• **Task prompt**
Copy out, unchanged, every line from the start of the records to the line that contains "Task: Open the #RRR hashtag", and stop there.

Pixel coordinate grounding data
◇ ◇ ◇
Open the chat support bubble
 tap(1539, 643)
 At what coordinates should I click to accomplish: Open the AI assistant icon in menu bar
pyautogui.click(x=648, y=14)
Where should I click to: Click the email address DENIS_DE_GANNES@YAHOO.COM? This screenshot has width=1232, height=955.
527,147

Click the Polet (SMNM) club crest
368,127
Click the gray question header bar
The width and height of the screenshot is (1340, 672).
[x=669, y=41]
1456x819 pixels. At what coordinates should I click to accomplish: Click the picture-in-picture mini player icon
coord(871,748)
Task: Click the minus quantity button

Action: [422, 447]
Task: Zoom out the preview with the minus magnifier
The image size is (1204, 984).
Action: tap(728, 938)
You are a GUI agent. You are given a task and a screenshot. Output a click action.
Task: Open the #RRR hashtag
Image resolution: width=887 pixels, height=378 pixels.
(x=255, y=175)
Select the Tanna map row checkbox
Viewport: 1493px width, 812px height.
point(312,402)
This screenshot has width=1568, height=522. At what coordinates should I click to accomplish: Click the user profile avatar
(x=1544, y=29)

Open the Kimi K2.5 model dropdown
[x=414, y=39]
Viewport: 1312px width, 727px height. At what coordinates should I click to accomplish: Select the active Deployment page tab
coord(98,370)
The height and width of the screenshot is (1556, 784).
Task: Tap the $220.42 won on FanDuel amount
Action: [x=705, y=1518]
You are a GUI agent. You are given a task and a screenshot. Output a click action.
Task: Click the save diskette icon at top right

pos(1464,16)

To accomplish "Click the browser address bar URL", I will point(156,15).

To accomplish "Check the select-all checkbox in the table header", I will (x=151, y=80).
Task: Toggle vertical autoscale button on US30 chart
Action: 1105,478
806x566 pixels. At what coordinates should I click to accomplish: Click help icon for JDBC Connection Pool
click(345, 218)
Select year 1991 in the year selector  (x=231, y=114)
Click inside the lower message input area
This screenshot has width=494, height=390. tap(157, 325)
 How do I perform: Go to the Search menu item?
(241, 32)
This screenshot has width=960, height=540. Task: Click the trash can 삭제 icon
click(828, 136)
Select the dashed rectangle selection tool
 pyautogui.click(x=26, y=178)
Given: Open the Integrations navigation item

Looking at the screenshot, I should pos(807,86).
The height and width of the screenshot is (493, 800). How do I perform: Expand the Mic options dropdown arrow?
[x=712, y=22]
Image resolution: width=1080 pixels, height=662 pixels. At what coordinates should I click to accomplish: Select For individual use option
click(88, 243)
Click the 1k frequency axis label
◇ ◇ ◇
• **Exercise solution**
Open the chat support bubble
 tap(1539, 643)
 At what coordinates should I click to accomplish: Open the AI assistant icon in menu bar
pyautogui.click(x=648, y=14)
Where should I click to: Click the email address DENIS_DE_GANNES@YAHOO.COM? This screenshot has width=1232, height=955.
527,147

Click the Polet (SMNM) club crest
368,127
Click the gray question header bar
The width and height of the screenshot is (1340, 672).
[x=669, y=41]
1456x819 pixels. At what coordinates should I click to accomplish: Click the picture-in-picture mini player icon
coord(871,748)
Task: Click the minus quantity button

Action: [422, 447]
Task: Zoom out the preview with the minus magnifier
The image size is (1204, 984).
Action: tap(728, 938)
You are a GUI agent. You are given a task and a screenshot. Output a click action.
Task: Open the #RRR hashtag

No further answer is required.